▶ **Selected passage**:
---------------
The Tudor style house was built in the 18th century. Its side wing leans on a part of the medieval town wall. In the garden you can see a bust of the poet Rudolf Baumbach who used to live here in his childhood home after his return from Italy in 1885 until his death in 1905. The author is well remembered for some of his poems that were turned into popular folk songs. Today the building houses the Meiningen Literature Museum.
Elisabethenburg Castle was commissioned by Duke Bernhard I. and used as a residence for the ducal family until 1920. Passing through the gate into the rotunda, the visitor has a spectacular view of the baroque palace with its three wings. The impressive building complex was erected mainly between 1682 and 1692 in place of a former castle of the diocese Würzburg. This previous building was integrated into the complex and forms the northern wing. Elisabetheburg Castle houses the Meiningen Museum with an excellent exhibition about musical history. Well worth a visit is the palace’s Holy Trinity church, in which Johann Ludwig Bach, a cousin of Johann Sebastian Bach, played music.It is used as a concert hall today. A special recommendation is the baroque café ‘Hessensaal’. The festive room on the top floor of the stair tower is richly decorated with stucco ornaments and offers good views over the rooftops of the city. The fountain in the castle courtyard dates from the early 20th century and was a gift from Duchess Charlotte, the sister of the German Emperor Wilhelm II., to her husband Duke Bernhard III. of Saxe-Meiningen. Many courts in Thuringia supported the advancement of arts and culture. In the late 19th century Meiningen established itself as cultural centre, nestled in between Bayreuth and Weimar.
The former equestrian hall right in front of Elisabethenburg Castle houses an extraordinary attraction: the Theatre Museum 'Magic World of Scenery'. The building was completed in 1797 as part of the ducal stables and was originally used for riding lessons and to train the horses of the ducal court. In fact the equestrian hall has never been a very imposing building, it looked more like an enormous town barn. In the 1970s it was reconstructed and served as a gym and even a supermarket in the following years. The plans for a theatre museum had been existing for 30 years when they where finally put into action in 1999. The preservational aims of the restoration have given the building an impressiveness so far unknown. The exposition of theatre history in the Theatre Museum sends visitors on a journey into the fascinating world of illusion. The unique collection comprises 280 original, painted stage decoration pieces and a number of complete stage sets from the 19th century. The presentation complete with light and music is sure to give you an impression of the impact the Meiningen theatre company had on their audience at that time.
---------------
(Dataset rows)

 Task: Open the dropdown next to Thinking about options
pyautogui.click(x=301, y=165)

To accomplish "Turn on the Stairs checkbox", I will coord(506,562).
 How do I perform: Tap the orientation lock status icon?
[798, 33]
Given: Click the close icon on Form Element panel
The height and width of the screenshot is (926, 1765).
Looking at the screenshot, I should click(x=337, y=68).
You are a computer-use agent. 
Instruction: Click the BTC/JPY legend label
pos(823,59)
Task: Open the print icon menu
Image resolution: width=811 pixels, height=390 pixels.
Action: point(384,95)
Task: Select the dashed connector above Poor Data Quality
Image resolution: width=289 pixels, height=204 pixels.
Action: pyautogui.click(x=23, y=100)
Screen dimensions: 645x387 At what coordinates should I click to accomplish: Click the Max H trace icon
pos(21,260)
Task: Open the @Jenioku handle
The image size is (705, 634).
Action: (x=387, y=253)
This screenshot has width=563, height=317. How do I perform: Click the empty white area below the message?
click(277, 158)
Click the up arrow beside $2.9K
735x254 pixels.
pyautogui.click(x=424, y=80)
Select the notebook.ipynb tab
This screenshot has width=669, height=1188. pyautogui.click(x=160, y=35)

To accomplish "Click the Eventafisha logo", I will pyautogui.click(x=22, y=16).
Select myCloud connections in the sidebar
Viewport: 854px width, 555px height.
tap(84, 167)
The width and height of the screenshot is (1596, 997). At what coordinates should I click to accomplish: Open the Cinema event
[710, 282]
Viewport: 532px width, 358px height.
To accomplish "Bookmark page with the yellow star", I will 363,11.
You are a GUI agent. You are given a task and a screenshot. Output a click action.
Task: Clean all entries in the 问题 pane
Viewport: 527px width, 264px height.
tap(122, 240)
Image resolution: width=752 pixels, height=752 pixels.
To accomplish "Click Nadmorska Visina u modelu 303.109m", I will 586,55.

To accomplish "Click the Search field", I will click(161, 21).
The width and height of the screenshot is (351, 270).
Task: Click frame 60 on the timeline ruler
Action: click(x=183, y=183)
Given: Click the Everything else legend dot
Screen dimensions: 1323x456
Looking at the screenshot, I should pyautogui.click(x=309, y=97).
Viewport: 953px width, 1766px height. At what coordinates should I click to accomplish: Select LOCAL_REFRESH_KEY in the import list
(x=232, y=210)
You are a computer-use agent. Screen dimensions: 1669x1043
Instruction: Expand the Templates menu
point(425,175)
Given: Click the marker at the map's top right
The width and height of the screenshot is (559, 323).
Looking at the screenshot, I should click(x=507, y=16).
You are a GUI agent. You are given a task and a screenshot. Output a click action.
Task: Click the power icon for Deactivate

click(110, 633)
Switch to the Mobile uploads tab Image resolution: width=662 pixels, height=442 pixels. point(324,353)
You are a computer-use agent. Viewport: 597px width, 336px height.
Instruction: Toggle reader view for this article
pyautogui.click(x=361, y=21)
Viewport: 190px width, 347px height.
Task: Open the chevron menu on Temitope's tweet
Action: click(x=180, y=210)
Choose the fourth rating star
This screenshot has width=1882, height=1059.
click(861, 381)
---------------
▶ **Challenges**:
#1 Answer these questions using the passage on Meiningen's sights.
(a) In what year did the poet Rudolf Baumbach die?
(b) Who commissioned Elisabethenburg Castle?
(c) How many original, painted stage decoration pieces are in the Theatre Museum's collection?
#2 Reproduce the stretch of the entries from their start through the line containing "pos(823,59)", exactly as it appears.

▶ **Answers provided**:
#1
(a) 1905
(b) Duke Bernhard I.
(c) 280

#2
 Task: Open the dropdown next to Thinking about options
pyautogui.click(x=301, y=165)

To accomplish "Turn on the Stairs checkbox", I will coord(506,562).
 How do I perform: Tap the orientation lock status icon?
[798, 33]
Given: Click the close icon on Form Element panel
The height and width of the screenshot is (926, 1765).
Looking at the screenshot, I should click(x=337, y=68).
You are a computer-use agent. 
Instruction: Click the BTC/JPY legend label
pos(823,59)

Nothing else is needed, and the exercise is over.